Your task is to copy each line of the material below that includes "agent".

-- PROVIDED MATERIAL follows --

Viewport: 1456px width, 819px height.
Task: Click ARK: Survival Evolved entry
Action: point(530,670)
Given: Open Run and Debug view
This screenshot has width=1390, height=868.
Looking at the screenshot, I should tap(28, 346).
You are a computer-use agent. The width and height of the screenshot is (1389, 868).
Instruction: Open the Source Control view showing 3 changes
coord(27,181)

-- PROVIDED MATERIAL concluded --
-- PROVIDED MATERIAL follows --

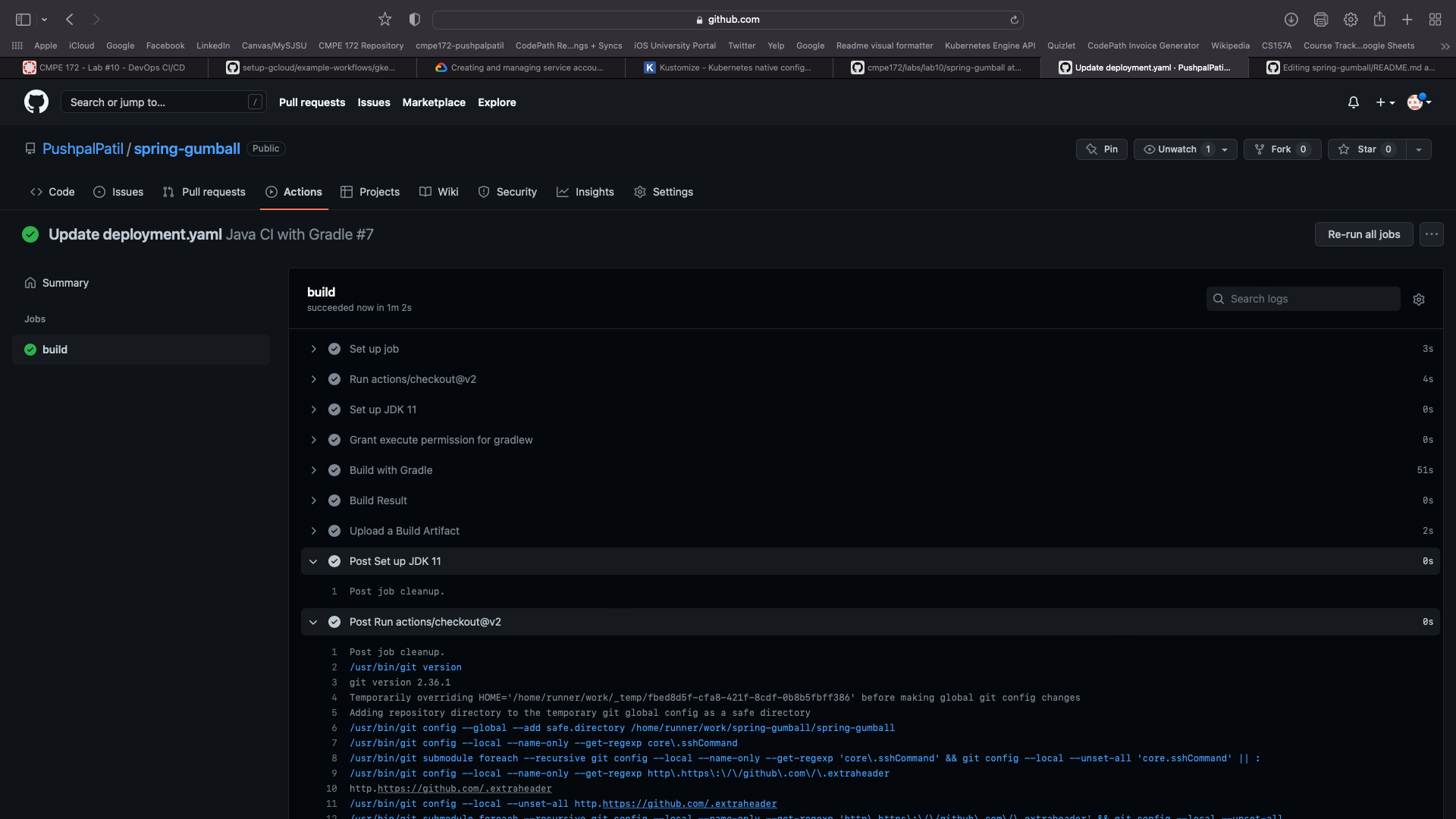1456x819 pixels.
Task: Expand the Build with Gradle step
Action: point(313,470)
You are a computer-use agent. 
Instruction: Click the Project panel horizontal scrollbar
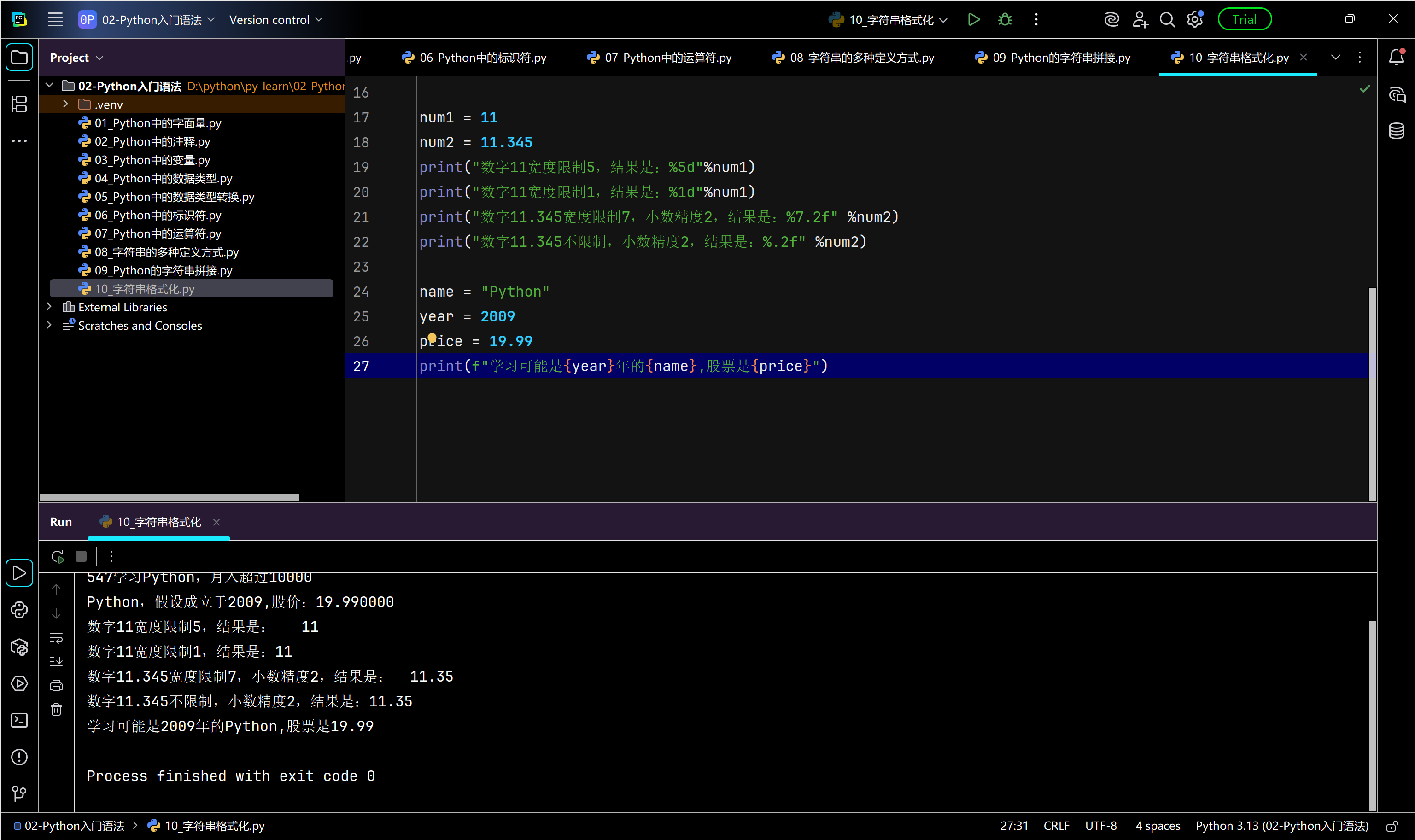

-- PROVIDED MATERIAL concluded --

■ **SOLUTION**:
You are a computer-use agent. The width and height of the screenshot is (1389, 868).
You are a computer-use agent. 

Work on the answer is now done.